XML tricks

27 June 2018 by Remco Bouckaert

In this post, we will look at a few BEAST XML editing tricks, including use of plates, XML entities, and parameterising XML.

Plates

Plates are small macros that are expanded before the XML is interpreted and are useful for things that are repeated with only a single value changed. For example, a set of taxa can be defined as:

<taxonset id="taxa" spec="TaxonSet">
	<taxon id="human" spec="Taxon"/>
	<taxon id="chimp" spec="Taxon"/>
	<taxon id="bonob" spec="Taxon"/>
	<taxon id="gorilla" spec="Taxon"/>
	<taxon id="orangutan" spec="Taxon"/>
	<taxon id="siamang" spec="Taxon"/>
</taxonset>

Using a plate, this can be defined as follows:

<taxonset id="taxa" spec="TaxonSet">
	<plate var="n" range="human,chimp,bonob,gorilla,orangutan,siamang">
		<taxon id="$(n)" spec="Taxon"/>
	</plate>
</taxonset>

The plate format is <plate var="$var" range="$range"> where $var is the variable to be replaced in the XML fragment inside the plate element and $range is a comma separated string of values that are used to replace the variable.

If var="n", any place in the XML inside the plate that contains $(n) is replaced by a value from $range.

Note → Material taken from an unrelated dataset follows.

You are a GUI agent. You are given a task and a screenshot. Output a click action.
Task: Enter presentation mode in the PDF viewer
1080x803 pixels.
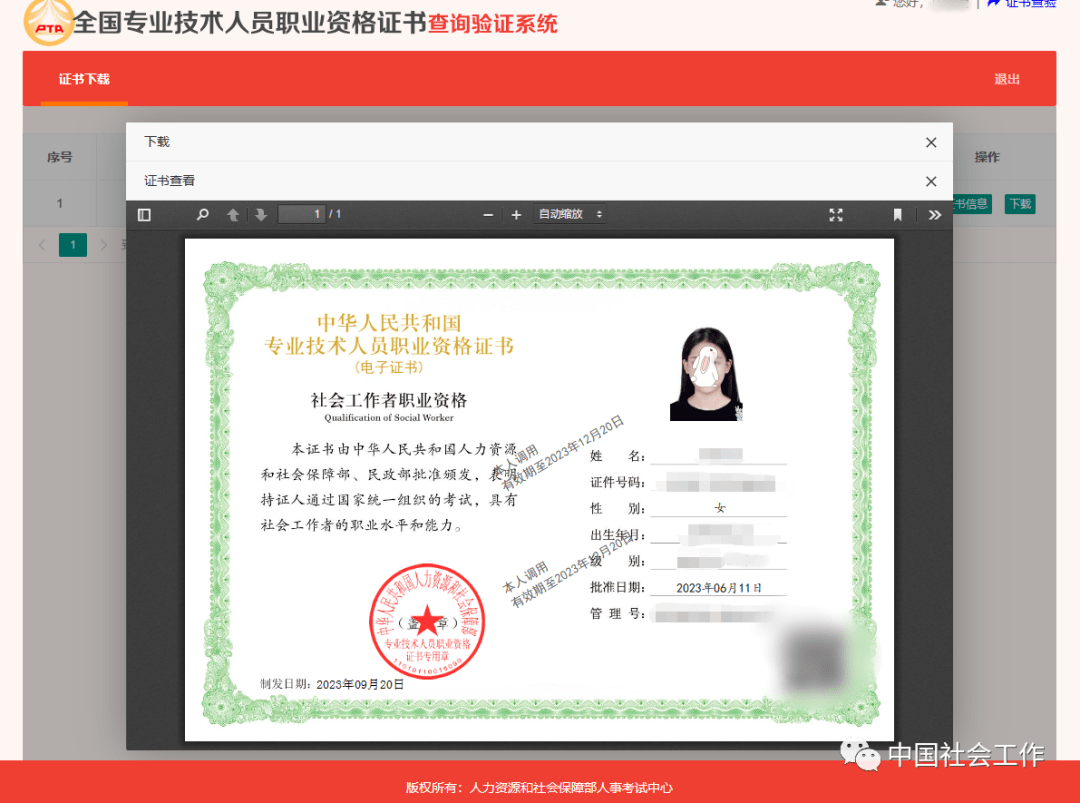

So, the XML above with the plate in it expands to the taxon set that we started with. Plates can also be useful for sets of operators, parameters, priors, etc. especially when there are many partitions in the analysis.

Plates can be nested, but be careful to use different var attributes.

Parameterising XML

Sometimes, it can be useful to get values from outside BEAST as values for the XML. There is now a -D option for BEAST that takes as argument a comma separated string with name-value pairs, e.g.

/path/to/beast -D "chain_length=10000000,log_every=1000" myxml.xml

Every occurrence of $(name) will be replaced by value in the XML in a pre-processing step, so for instance $(chain_length) will be replaced by 10000000 and $(log_every) with 1000 in the example above.

XML Entities

When there are many partitions, and you want to be able to include and exclude partitions quickly, it may be useful to define XML entities in combination with plates. For example, let there be three partitions: COI, ND2, CYTB. We could have a HKY model for each of them, with associated operators requiring the following fragments:

<plate var="n" range="COI,ND2,CYTB">
	<stateNode id="kappy.s:$(n)" spec="RealParameter" value="1.0"/>
</plate>

<plate var="n" range="COI,ND2,CYTB">
	<operator id="kappyScaler.s:$(n)" spec="ScaleOperator" parameter="kappa.s:$(n)" weight="1.0"/>
</plate>

If we want to exclude say COI, we just delete it from the range. But there may be quite a few places, if we also have a prior on kappa, a clock rate for the partition, a treelikelihood, loggers for each of these, etc. So, a more elegant solution is to be able to specify the range. If we replace the partitions "COI,ND2,CYTB" with "&range;", like so:

<plate var="n" range="&range;">
	<stateNode id="kappy.s:$(n)" spec="RealParameter" value="1.0"/>
</plate>

<plate var="n" range="&range;">
	<operator id="kappyScaler.s:$(n)" spec="ScaleOperator" parameter="kappa.s:$(n)" weight="1.0"/>
</plate>
At the top of the XML file, we define an XML entity, just after the XML declaration but before the beast-element, like so:
<?xml version="1.0" encoding="UTF-8" standalone="no"?>
<!DOCTYPE note [
<!ENTITY range "COI,ND2,CYTB">
]>
<beast...
By changing the value of the entity, the whole model changes with one simple edit. For example, removing COI from the analysis can be done by just removing COI from the entity definition.